GOLDEN VALLEY, Minn. - We all need to eat, and we know eating healthily is important.
Yet often misleading claims on nutritional labels could be wreaking havoc on your diet.
So, Christina Meyer-Jax, a registered dietitian, visited KARE 11 Sunrise to help us debunk misleading labels.
NO TRANS FAT - Any products with less than 0.5 grams of trans fat - an artificial ingredient that leads to increases in artery-clogging bad cholesterol (LDL) - can be legally claimed as having zero trans fats. If you happen to eat several servings or a few different 'trans fat-free' foods a day, you can wind up consuming a measurable amount.

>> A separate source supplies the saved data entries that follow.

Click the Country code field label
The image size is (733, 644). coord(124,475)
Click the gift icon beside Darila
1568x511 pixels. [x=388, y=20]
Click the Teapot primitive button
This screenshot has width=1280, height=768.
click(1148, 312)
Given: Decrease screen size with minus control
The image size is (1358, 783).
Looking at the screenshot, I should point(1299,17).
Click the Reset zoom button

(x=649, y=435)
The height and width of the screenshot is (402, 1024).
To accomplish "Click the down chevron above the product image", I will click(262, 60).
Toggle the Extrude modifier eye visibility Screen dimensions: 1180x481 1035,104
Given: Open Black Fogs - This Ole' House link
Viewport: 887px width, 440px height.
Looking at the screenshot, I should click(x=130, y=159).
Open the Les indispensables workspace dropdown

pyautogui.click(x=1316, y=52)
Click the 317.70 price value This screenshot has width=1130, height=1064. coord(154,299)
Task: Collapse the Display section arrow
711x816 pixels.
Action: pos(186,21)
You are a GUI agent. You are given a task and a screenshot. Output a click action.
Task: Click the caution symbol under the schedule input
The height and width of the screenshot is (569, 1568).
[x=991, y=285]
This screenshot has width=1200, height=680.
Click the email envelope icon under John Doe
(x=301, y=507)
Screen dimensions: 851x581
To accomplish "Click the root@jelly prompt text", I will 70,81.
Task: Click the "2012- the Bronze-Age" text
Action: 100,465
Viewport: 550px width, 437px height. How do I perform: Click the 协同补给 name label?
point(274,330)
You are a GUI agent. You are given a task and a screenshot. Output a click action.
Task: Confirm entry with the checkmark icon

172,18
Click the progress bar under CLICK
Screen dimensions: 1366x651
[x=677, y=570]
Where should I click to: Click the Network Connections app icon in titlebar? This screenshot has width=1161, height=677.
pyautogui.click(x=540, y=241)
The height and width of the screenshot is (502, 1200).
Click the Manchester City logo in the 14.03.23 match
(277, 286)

- Label Lesson: Avoid products with partially hydrogenated oils, which contain trans fats, listed as an ingredient.
MULTIGRAIN- Many of us confuse the 'multigrain' claim on our bread, pretzels and even chips to be the same as "whole grain" or "whole wheat" - both of which are associated with reduced risk of heart disease and diabetes. Don't be fooled - multigrain means the product is made from several types of grains which can include refined and less nutritionally-positive varieties.
- Label Lesson: To make sure the product is made primarily with whole grains, check the first ingredient listed on the label - it should have the word "whole" in it!
SUGAR FREE - More and more consumers are looking for products that are low in sugar; however, beware of sugar-free claims as these foods typically use artificial sweeteners and sugar alcohols which often cause digestive issues.
- Label Lesson: Be on the lookout for ingredient lists that include artificial sweeteners and sugar alcohols such as aspartame, saccharin, sucralose and erythritol.
LIGHT - A product claiming to be light must have one-third fewer calories, fat or sodium than the regular version of that same product. Be on the lookout, though, as a light ice cream, for example, may have less fat but around the same calories.
- Label Lesson: Before piling up on what you believe is a 'light' snack, be sure to read the label to see which category the food has less of and more importantly, stick to the serving size!